Metadata-Version: 2.1
Name: wolvr
Version: 0.0.2
Summary: Utility Belt for Machine Learning
Home-page: https://github.com/tombresee/wolvr
Author: Tom Bresee
Author-email: tbresee@umich.edu
License: BSD 3-Clause
Description: .. -*- mode: rst -*-
        
        |BuildTest|_ |PythonVersion|_ |PyPi_version|_ |Downloads|_ |License|_
        
        .. |BuildTest| image:: https://travis-ci.com/tombresee/wolvr.svg?branch=master
        .. _BuildTest: https://travis-ci.com/tombresee/wolvr
        
        .. |PythonVersion| image:: https://img.shields.io/badge/python-3.6%20%7C%203.7%20%7C%203.8-blue
        .. _PythonVersion: https://img.shields.io/badge/python-3.6%20%7C%203.7%20%7C%203.8-blue
        
        .. |PyPi_version| image:: https://img.shields.io/pypi/v/wolvr
        .. _PyPi_version: https://pypi.python.org/pypi/wolvr
        
        .. |Downloads| image:: https://pepy.tech/badge/wolvr
        .. _Downloads: https://pepy.tech/project/wolvr
        
        .. |License| image:: https://img.shields.io/pypi/l/wolvr
        .. _License: https://pypi.python.org/pypi/wolvr
        
        
        =====================================================
        A Simple and Powerful Machine Learning Python Library
        =====================================================
        
        Install
        -------
        
        .. code-block:: bash
        
           pip install wolvr
        
        -----
        
        Example 1: Naive Bayes 
        ----------------------
        
        .. code-block:: python
           
           from wolvr import naive_bayes as nb
           nb.demo(dataset="SMS_spam")
        
        
        Selected Output:
        
        .. code-block::
        
           This demo uses a public dataset of SMS spam, which has a total of 5574 messages = 747 spam and 4827 ham (legitimate).
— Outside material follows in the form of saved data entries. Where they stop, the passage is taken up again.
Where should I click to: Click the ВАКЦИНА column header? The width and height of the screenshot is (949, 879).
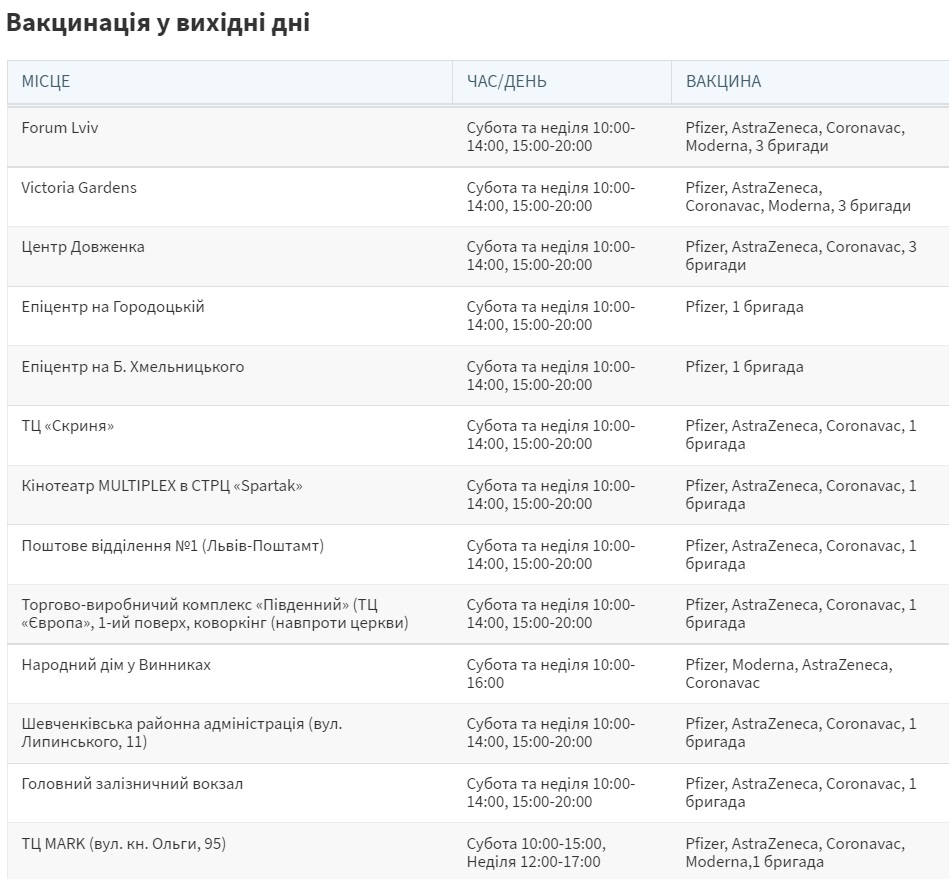(723, 82)
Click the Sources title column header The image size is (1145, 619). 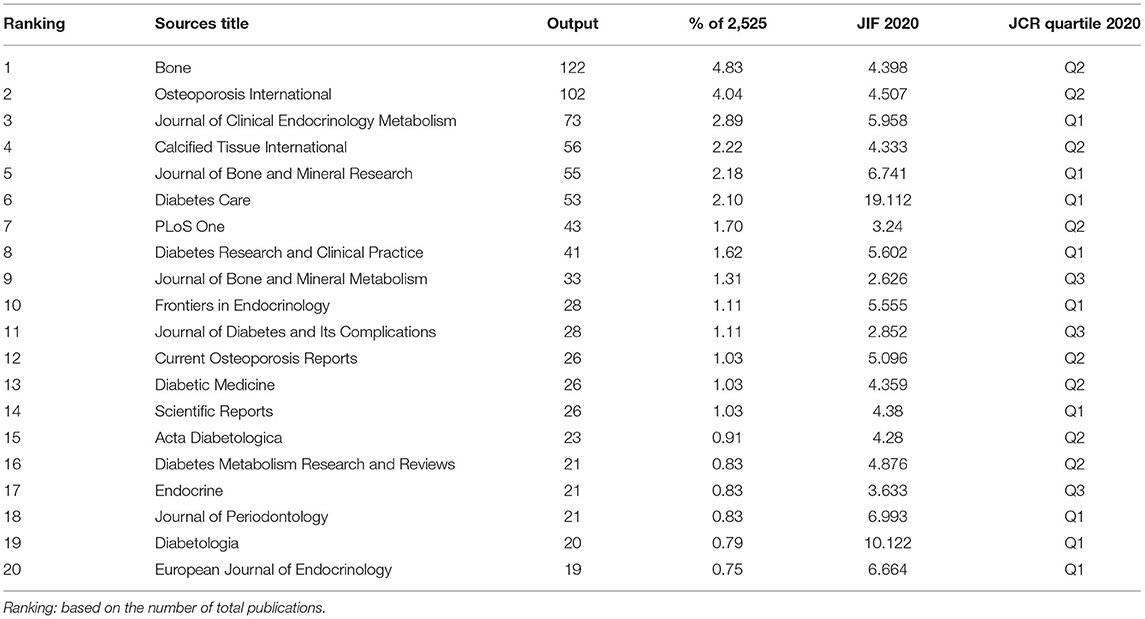[202, 23]
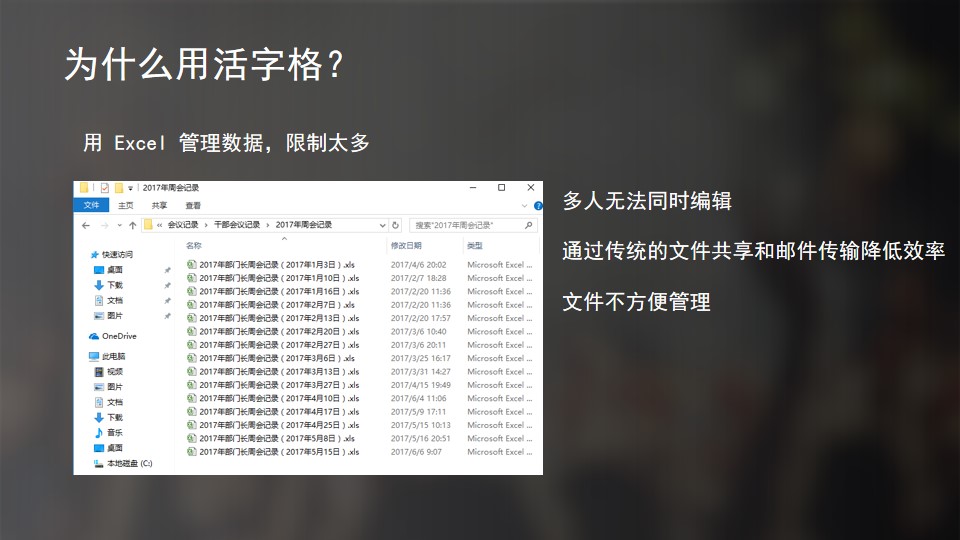
Task: Expand the address bar history dropdown
Action: [382, 225]
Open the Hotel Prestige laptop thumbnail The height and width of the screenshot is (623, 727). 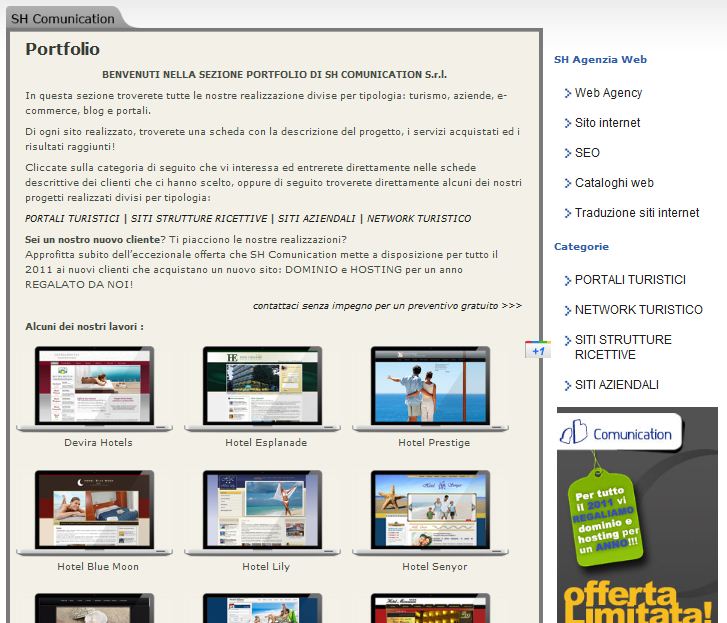click(x=433, y=389)
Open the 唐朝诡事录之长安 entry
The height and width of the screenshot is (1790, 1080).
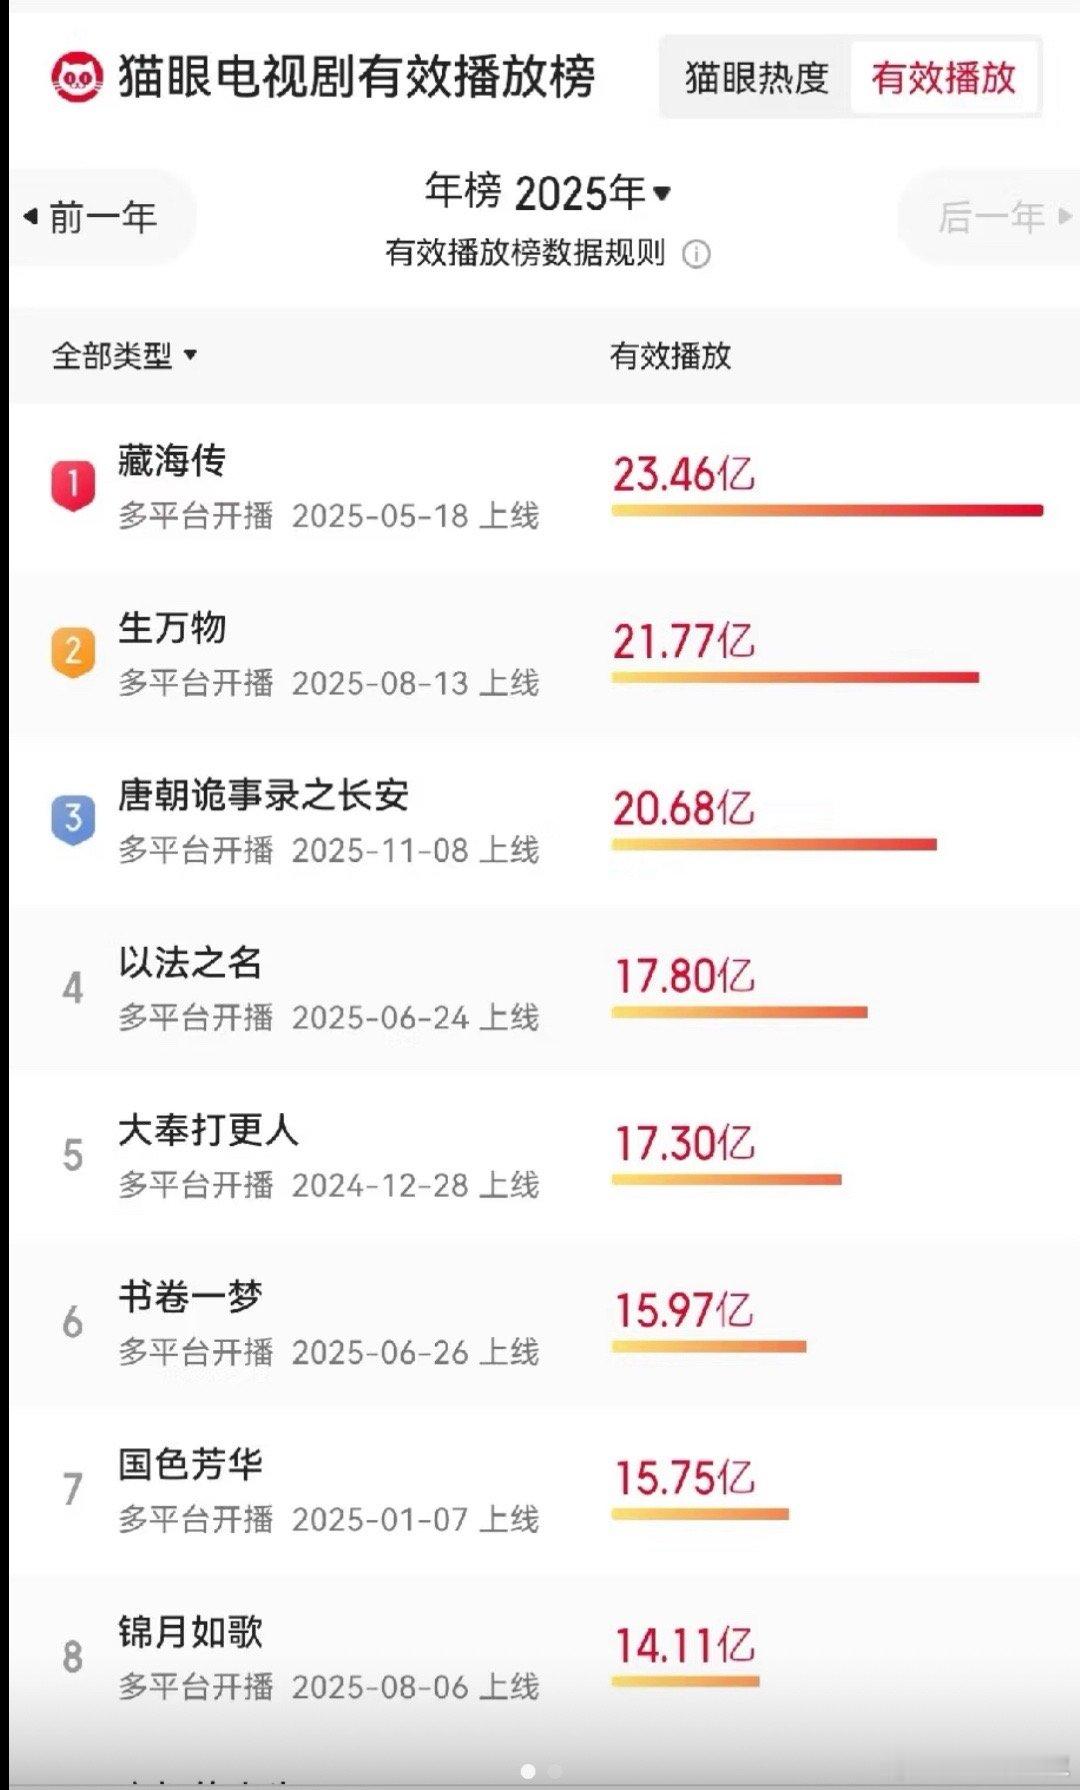pos(545,822)
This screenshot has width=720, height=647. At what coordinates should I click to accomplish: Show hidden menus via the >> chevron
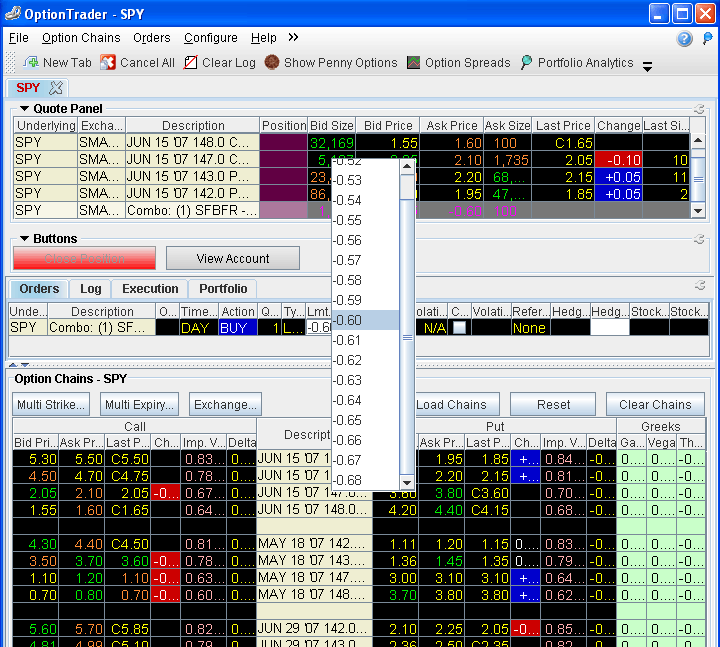(293, 38)
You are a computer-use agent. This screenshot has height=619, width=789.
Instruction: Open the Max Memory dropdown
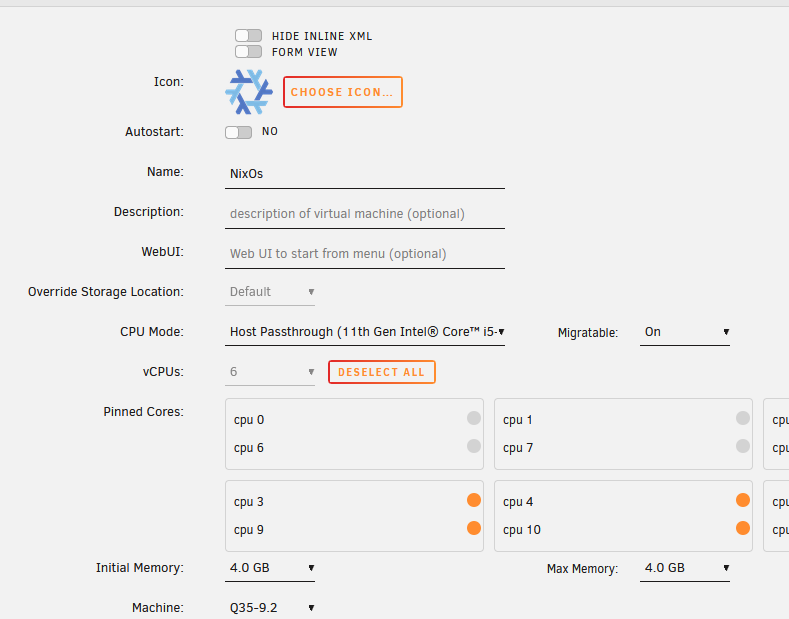685,568
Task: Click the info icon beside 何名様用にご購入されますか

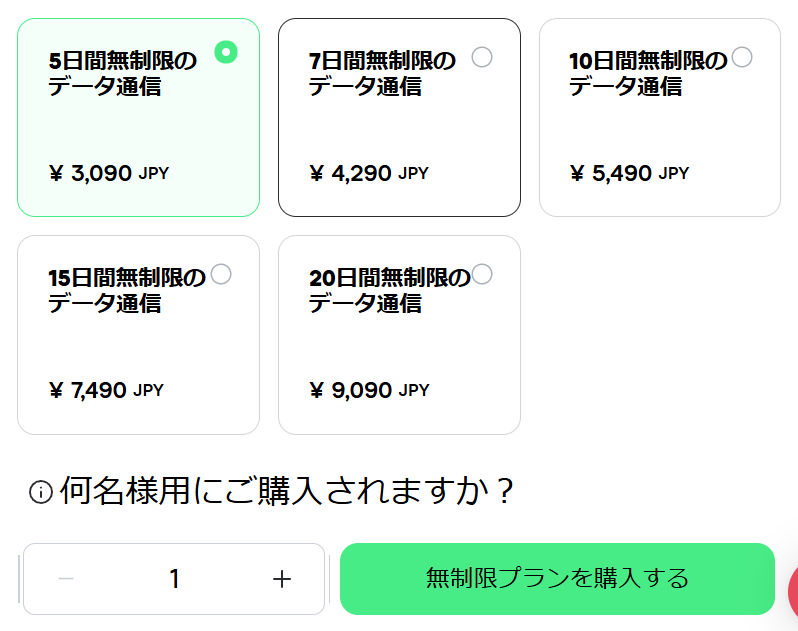Action: coord(40,492)
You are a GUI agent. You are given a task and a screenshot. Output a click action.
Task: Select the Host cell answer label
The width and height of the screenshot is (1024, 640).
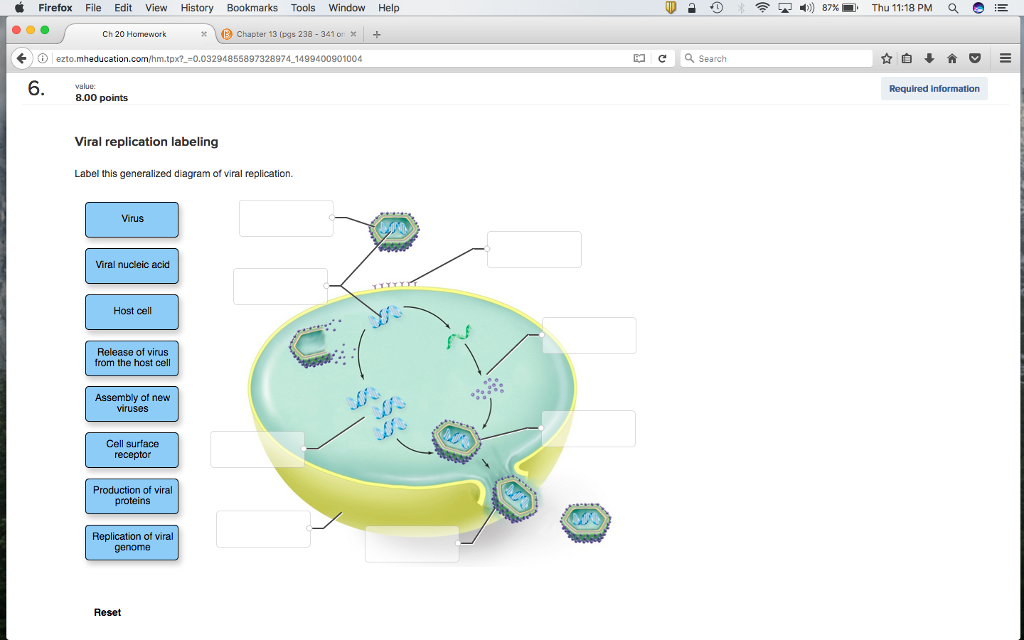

           The goal is to use 'term frequency in message' to predict whether the message is ham (class=0) or spam (class=1).
        
           Using a grid search and a multinomial naive bayes classifier, the best hyperparameters were found as following:
              Step1: Tokenizing text: CountVectorizer(analyzer = 'word', ngram_range = (1, 1));
              Step2: Transforming from occurrences to frequency: TfidfTransformer(use_idf = True).
        
           The top 2 terms with highest probability of a message being a spam (the classification is either spam or ham):
              "claim": 80.73%
              "prize": 80.06%
        
           Application example:
              - Message: "URGENT! We are trying to contact U. Todays draw shows that you have won a 2000 prize GUARANTEED. Call 090 5809 4507 from a landline. Claim 3030. Valid 12hrs only."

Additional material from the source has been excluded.